:: PROMPT ::
Pick out and copy every line below that has the word "will".

Source records:
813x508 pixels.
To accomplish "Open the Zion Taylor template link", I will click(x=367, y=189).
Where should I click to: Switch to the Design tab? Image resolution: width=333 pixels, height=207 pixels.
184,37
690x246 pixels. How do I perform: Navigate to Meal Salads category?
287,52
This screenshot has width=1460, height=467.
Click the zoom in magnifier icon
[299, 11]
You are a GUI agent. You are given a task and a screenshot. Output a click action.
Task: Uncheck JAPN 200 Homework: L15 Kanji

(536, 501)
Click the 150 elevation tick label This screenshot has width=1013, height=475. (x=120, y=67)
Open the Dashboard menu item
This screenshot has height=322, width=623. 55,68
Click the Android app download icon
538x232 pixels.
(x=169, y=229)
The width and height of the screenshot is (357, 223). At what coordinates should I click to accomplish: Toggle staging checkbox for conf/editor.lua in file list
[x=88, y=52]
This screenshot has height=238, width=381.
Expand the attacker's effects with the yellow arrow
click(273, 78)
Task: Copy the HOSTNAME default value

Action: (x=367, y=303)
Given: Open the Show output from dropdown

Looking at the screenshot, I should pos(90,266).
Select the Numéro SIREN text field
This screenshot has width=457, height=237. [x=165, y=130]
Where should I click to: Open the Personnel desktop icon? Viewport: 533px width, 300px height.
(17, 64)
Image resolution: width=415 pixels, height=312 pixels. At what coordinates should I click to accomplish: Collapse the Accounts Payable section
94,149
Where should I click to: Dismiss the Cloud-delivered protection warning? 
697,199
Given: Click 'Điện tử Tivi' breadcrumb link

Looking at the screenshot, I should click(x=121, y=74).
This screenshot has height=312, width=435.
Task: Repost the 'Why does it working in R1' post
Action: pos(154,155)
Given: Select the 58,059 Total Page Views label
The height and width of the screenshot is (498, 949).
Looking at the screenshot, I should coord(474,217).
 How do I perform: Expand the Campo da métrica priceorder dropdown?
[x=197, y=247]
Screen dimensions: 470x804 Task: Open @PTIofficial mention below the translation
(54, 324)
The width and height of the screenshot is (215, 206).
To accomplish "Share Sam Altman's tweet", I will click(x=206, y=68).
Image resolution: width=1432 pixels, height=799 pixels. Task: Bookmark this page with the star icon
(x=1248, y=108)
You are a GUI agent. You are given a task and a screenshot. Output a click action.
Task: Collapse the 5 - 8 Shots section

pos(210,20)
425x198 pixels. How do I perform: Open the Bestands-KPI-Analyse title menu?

:: SOLUTION TO THIS PROBLEM ::
To accomplish "Open the Zion Taylor template link", I will click(x=367, y=189).
To accomplish "Share Sam Altman's tweet", I will click(x=206, y=68).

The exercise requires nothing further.